InkHulk ( member #80400) posted at 11:11 PM on Wednesday, May 6th, 2026
I also know deep down that if I were to date before R that I would never be fully into R, and that I could potentially start a new relationship that would show me what I have been missing for almost 19 years making my sacrifices all for not.
Friend, this might be the best unintentional description of the sunk cost fallacy I have ever come across.
I was married for 19 years. 4 kids. I loved the shit out of her, never felt like I got a good ROI on that. Kept trying anyway. Turns out she wasn’t capable of it, for whatever reason. It was never going to come.
Now I’ve been dating a woman for just over a year. I’m not sure I can out love this one, and even more amazing is I don’t feel like I need to. She authentically gives, and she gratefully receives. It’s great. If I framed this as I lost something by never getting it from my ex and therefore continue banging my head against a wall, I would be a far more miserable man.
Yes, I invested much in her, and it was a bad bet. As Kenny Rogers said, gotta know when to hold em, know when to fold em.

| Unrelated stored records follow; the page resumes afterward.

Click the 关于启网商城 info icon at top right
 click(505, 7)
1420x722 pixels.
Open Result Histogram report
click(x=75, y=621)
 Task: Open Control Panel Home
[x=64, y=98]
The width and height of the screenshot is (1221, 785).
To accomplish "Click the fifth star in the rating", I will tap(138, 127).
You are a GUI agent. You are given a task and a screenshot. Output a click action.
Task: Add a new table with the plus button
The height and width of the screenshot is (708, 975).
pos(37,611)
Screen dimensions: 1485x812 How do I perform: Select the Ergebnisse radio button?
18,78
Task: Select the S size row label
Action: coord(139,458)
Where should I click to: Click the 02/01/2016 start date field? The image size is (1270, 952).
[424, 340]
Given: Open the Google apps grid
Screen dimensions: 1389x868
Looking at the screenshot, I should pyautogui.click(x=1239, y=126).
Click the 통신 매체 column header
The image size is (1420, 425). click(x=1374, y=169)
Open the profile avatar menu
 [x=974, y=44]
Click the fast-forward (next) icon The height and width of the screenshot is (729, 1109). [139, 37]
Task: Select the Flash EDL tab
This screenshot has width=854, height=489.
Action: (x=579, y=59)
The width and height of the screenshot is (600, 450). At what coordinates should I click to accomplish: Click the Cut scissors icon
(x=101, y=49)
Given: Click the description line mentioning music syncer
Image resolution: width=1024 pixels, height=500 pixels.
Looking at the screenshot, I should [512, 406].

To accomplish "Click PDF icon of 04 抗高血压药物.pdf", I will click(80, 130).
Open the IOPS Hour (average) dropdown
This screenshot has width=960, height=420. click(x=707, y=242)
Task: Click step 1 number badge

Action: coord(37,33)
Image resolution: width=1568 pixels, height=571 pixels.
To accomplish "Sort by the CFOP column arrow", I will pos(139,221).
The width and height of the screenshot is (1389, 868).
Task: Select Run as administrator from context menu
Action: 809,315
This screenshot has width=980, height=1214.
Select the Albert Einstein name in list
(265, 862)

People are more important than the relationships they are in.
The1stWife ( Guide #58832) posted at 12:35 AM on Thursday, May 7th, 2026
There is no tit for tat in this situation unless the betrayed becomes a cheater.
I remember not long after dday2 of the affair we were at a party. My friend’s H decided to tell me how attractive he thought I was. 😡
I got very uncomfortable and called my H over. This so called friend actually repeated what he just told me to my H. My H knew nothing would come of it but it gave him a shock to know other guys just might be interested.
Ha! A small bit if karma.
Other than that, as a betrayed you just have to accept that there is not going to be an opportunity to do anything about the situation. Unless you become a cheater or divorce to have the opportunity to meet new people you may want to have a relationship with.
[This message edited by The1stWife at 12:36 AM, Thursday, May 7th]
Survived two affairs and brink of Divorce. Happily reconciled. 12 years out from Dday. Reconciliation takes two committed people to be successful.